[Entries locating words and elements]
#####
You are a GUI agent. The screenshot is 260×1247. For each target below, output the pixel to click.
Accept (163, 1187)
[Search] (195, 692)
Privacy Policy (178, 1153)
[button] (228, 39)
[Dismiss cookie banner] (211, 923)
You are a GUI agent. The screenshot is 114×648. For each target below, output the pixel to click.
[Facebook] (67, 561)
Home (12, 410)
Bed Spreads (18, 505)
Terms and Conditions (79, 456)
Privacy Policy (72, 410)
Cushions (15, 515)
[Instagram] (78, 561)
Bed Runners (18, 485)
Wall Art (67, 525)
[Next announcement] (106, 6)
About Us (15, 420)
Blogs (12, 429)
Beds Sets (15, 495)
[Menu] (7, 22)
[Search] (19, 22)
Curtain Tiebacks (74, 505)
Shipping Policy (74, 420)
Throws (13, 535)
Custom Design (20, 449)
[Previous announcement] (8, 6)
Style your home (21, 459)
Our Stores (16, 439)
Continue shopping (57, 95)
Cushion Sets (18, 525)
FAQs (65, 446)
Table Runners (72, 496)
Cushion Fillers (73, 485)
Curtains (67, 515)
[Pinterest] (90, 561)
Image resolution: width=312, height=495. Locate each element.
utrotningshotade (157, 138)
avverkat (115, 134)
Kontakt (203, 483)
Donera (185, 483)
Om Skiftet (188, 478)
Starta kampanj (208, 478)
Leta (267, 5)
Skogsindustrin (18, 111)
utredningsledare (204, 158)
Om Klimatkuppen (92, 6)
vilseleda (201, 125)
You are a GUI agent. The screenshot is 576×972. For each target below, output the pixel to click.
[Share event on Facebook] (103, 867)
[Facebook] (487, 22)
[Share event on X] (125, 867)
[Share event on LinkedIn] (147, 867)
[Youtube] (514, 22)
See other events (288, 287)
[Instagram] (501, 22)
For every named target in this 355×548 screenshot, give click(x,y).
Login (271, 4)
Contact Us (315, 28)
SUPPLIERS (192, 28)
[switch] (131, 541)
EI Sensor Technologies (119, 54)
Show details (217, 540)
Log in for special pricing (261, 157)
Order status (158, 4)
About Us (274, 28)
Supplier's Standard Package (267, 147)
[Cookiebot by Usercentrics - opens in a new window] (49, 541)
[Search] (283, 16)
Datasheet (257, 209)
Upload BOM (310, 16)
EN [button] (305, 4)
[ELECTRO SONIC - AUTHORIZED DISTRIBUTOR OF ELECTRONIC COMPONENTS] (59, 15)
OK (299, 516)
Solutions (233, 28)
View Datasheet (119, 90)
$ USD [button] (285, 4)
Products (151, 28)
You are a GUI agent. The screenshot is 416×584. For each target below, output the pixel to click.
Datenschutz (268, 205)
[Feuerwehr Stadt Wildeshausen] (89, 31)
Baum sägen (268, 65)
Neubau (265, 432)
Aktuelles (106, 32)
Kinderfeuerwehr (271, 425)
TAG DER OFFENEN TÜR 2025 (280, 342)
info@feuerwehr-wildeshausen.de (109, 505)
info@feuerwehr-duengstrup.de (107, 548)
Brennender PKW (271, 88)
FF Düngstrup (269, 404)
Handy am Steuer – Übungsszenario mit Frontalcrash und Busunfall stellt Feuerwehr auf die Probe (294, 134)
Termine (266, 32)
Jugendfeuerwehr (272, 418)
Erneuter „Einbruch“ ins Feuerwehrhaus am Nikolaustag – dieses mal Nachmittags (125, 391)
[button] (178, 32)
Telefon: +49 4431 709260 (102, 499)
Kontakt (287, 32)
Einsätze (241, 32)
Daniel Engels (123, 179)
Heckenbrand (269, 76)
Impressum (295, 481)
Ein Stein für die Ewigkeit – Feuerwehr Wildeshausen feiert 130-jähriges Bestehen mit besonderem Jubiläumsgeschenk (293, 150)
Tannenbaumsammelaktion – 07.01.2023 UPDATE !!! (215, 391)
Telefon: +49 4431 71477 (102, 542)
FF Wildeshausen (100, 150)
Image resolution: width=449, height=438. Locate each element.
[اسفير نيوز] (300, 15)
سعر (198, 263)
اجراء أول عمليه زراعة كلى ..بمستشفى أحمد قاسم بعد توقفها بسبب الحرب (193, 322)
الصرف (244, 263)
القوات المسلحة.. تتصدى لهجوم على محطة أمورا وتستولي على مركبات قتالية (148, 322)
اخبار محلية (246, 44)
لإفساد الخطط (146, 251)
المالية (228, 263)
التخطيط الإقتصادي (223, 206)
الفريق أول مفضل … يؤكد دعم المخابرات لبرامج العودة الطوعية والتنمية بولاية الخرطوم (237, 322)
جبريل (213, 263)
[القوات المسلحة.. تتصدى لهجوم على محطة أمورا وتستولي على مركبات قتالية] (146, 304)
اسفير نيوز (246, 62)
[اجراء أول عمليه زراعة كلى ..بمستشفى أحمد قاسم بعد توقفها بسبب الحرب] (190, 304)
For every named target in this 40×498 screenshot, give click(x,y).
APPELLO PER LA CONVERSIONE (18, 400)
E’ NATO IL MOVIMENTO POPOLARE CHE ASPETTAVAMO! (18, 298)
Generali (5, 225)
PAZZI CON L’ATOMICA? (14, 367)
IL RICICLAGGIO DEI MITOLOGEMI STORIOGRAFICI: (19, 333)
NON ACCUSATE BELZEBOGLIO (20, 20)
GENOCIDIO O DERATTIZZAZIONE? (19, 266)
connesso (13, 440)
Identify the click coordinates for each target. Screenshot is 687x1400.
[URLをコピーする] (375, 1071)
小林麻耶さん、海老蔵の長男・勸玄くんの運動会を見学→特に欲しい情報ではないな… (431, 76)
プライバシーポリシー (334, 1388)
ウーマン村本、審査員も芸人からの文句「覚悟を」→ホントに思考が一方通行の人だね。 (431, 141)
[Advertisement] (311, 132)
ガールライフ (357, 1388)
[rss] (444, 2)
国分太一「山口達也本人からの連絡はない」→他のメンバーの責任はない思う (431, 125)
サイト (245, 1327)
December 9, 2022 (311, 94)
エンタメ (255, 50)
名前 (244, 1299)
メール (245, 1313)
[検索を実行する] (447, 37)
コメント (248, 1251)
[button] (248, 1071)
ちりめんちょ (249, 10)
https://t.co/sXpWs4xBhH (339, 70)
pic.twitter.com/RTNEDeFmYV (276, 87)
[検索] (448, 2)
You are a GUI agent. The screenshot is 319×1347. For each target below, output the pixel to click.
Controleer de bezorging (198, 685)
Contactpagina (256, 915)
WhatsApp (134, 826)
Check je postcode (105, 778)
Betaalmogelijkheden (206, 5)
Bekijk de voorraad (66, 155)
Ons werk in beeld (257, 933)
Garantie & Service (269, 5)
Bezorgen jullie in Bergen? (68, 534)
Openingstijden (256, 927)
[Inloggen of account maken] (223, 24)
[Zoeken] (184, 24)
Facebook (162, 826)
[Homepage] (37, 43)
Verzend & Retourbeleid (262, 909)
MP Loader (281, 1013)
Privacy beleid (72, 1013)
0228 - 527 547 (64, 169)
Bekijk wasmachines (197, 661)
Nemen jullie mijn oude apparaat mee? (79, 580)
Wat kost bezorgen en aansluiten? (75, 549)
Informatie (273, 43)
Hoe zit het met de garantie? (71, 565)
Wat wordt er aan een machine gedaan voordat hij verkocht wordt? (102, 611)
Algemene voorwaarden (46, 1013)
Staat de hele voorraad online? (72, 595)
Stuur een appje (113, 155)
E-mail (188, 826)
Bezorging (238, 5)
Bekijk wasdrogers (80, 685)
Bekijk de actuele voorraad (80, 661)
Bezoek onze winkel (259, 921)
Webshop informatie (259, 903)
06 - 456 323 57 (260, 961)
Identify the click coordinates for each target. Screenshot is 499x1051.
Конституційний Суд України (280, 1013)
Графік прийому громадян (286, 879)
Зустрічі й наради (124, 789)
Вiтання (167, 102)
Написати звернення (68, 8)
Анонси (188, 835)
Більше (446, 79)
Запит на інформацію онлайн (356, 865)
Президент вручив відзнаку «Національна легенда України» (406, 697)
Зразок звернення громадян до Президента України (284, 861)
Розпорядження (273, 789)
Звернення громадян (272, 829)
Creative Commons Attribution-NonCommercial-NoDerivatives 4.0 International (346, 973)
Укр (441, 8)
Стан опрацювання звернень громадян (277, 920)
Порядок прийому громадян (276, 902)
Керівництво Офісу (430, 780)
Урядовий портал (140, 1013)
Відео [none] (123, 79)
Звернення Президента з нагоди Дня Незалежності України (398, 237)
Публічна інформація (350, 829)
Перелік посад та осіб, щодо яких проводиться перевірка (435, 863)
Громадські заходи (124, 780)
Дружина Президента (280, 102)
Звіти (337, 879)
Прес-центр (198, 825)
#####
Problem details
Please reproduce the entries from the line that has "[Search] (19, 22)" through the line that has "Curtains (67, 515)", replacing "Throws" with "Blankets" and changing nothing else.

Finished exercise
[Search] (19, 22)
Curtain Tiebacks (74, 505)
Shipping Policy (74, 420)
Blankets (13, 535)
Custom Design (20, 449)
[Previous announcement] (8, 6)
Style your home (21, 459)
Our Stores (16, 439)
Continue shopping (57, 95)
Cushion Sets (18, 525)
FAQs (65, 446)
Table Runners (72, 496)
Cushion Fillers (73, 485)
Curtains (67, 515)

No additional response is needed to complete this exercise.